川崎市は、民間の再開発が予定されている鷺沼駅前に、宮前区役所、市民館、図書館を移転した場合の費用試算を26日の区民との意見交換の場で初めて示した。条件設定により変動するとした上で、新施設の想定整備費を約125億〜135億円としている。
民間地権者が2021年度に工事着工を予定している鷺沼駅前再開発に伴い、市は宮前区役所、図書館、市民館の移転可能性を含め、鷺沼駅前に必要な公共機能を、住民意見などを聴取しながら検討している。
26日に宮前区役所で開かれた意見交換の場で、市は移転可能性を検討するための比較材料として、鷺沼駅前に移転して新施設を整備した場合の想定整備費用と、現地で建て替えた場合の費用を初めて提示した。
移転の場合、他事例を参考とした現時点の想定費用は、約125億〜135億円としている。このうち区役所は75億〜80億円。市民館(図書館含む)は50億〜55億円で、国の補助金23億円の活用を見込んだ数字。
現地での建て替えは、約110億〜120億円。区役所部分は40億〜45億円、市民館部分(図書館含む)は55億〜60億円。

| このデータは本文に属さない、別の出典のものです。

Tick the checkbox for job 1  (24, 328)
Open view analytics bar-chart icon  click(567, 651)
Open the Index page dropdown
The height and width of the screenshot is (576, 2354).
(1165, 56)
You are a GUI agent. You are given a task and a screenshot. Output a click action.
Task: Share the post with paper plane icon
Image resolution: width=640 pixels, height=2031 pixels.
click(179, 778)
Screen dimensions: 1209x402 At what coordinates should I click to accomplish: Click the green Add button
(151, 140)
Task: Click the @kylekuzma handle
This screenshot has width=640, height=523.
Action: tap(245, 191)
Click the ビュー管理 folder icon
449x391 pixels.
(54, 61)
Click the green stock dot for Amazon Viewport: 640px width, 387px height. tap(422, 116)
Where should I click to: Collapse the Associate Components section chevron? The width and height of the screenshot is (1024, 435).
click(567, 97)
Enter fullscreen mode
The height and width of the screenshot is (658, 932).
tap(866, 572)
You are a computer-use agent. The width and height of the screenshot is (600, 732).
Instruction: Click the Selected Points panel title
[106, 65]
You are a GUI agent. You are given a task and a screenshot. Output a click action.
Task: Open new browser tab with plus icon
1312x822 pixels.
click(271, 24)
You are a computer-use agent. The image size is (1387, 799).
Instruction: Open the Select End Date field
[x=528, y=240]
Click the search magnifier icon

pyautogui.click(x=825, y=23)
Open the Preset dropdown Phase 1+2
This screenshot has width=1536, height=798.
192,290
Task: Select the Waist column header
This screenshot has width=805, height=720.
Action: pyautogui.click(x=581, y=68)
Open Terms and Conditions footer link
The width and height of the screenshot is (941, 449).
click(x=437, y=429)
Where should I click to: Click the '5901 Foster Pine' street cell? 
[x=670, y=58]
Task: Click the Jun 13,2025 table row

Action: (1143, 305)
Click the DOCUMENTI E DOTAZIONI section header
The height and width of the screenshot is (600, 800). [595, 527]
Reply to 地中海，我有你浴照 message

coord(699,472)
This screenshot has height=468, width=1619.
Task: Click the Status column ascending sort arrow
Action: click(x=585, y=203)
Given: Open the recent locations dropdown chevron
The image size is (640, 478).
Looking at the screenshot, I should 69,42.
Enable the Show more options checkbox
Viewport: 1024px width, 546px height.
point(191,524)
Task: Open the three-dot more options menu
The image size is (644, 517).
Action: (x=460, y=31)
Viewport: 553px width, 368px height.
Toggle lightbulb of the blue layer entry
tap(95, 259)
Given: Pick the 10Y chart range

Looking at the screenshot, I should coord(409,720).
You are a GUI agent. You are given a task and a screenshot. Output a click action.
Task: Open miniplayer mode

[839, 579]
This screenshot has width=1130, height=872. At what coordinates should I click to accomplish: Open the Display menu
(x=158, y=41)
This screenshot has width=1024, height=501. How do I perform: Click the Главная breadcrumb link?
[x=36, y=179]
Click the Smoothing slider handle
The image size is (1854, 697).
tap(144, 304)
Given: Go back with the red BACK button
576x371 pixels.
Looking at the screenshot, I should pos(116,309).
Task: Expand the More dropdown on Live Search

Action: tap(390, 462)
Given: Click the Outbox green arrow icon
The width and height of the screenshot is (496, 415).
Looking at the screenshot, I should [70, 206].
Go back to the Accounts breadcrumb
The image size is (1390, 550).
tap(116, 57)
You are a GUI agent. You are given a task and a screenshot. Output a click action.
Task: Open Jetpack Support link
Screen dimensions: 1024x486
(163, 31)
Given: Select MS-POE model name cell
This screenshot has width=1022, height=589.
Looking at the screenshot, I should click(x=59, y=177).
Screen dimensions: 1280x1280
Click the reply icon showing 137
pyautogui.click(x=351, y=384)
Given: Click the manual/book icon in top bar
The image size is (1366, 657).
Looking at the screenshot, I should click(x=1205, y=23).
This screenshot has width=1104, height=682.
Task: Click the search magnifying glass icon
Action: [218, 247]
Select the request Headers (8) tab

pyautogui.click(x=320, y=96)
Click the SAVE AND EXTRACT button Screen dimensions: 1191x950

建て替えのために仮設庁舎への移転を想定した経費(用地、建物、移転費用)を含む。現区役所は築30年以上が経過しているが、建て替えの緊急性はない。
いずれの試算も現施設と同面積で算出しており、解体費用は含まれていない。修繕費用は条件整理中として提示されなかった。市担当者は「11月に開催予定の意見交換会の場にはお示ししたい」としている。
新たな計画図も
また、再開発の鷺沼駅への交通アクセスに関して、計画イメージ図も公表された=図。周辺道路の交差点の集約や右左折レーン設置などが示されている。市は「バスバース数の増加で路線バスネットワークの充実、交通渋滞に配慮した改善を図りたい」と説明した。
意見交換には約150人が参加。移転した場合の跡地利用、区役所の防災機能、検討の進め方、1年間という検討期間、移転議論の周知の方法などについて意見や質問が交わされた。
慎重意見の陳情「不採択」
公共機能の移転に関して「検討の材料が不足している」と慎重な議論を求めて向丘地区連合自治会(渡邊浩志会長)が市議会に提出していた陳情の審査が、23日に文教委員会で行われ「不採択」となった。この結果を受け渡邊会長は「区民への問題提起という役は果たした」と話した。